▸ Exercise instructions
Gather every line from the entries below that includes "pixels".

[Saved entries]
▼

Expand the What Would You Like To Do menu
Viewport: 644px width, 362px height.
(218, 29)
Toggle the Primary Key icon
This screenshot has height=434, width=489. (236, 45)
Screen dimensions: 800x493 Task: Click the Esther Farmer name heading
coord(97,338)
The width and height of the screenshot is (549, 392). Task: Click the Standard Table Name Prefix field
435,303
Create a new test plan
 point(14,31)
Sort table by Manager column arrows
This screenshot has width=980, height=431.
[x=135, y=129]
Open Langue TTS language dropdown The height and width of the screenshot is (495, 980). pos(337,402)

▲
▼

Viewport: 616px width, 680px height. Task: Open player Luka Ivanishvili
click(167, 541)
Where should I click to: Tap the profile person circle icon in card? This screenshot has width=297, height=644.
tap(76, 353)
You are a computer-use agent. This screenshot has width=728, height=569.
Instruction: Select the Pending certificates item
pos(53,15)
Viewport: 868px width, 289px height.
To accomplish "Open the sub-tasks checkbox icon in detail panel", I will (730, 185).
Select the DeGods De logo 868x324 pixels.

▲
▼

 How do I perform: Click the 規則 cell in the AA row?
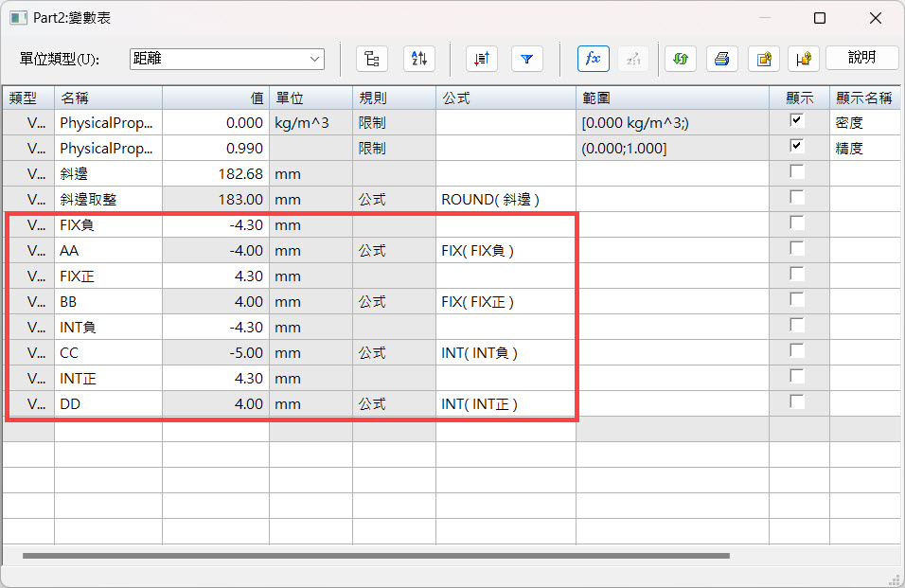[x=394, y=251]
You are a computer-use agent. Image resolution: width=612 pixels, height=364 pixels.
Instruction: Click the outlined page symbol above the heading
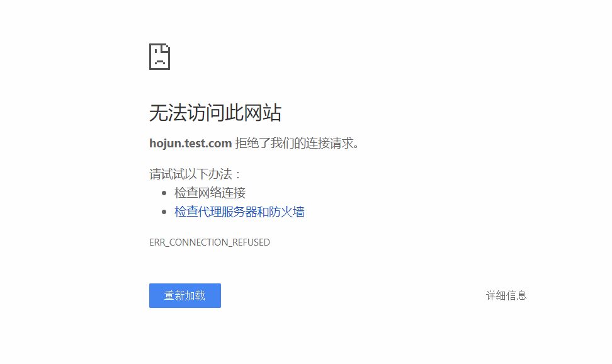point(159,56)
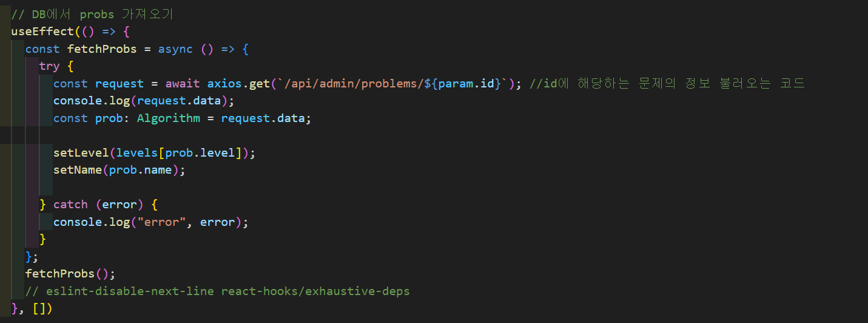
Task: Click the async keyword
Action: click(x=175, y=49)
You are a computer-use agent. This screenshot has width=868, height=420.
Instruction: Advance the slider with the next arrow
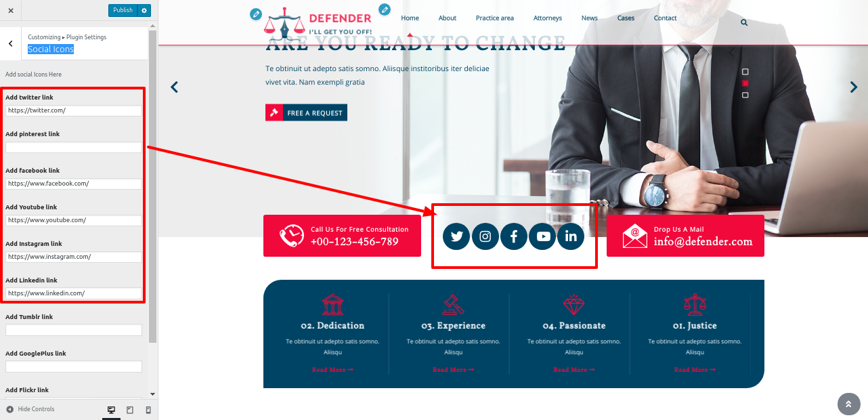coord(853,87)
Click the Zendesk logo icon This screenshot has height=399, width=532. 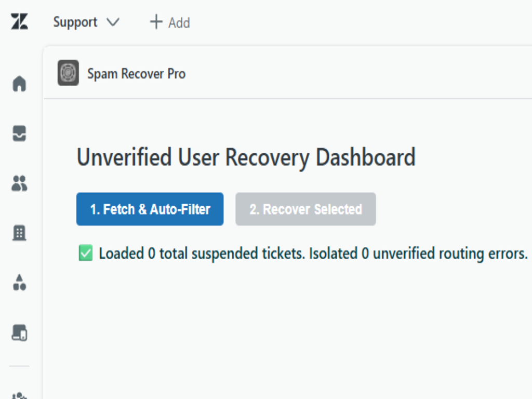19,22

▲

▸ Task answer
Select the DeGods De logo 868x324 pixels.
You are a computer-use agent. Image resolution: width=612 pixels, height=364 pixels.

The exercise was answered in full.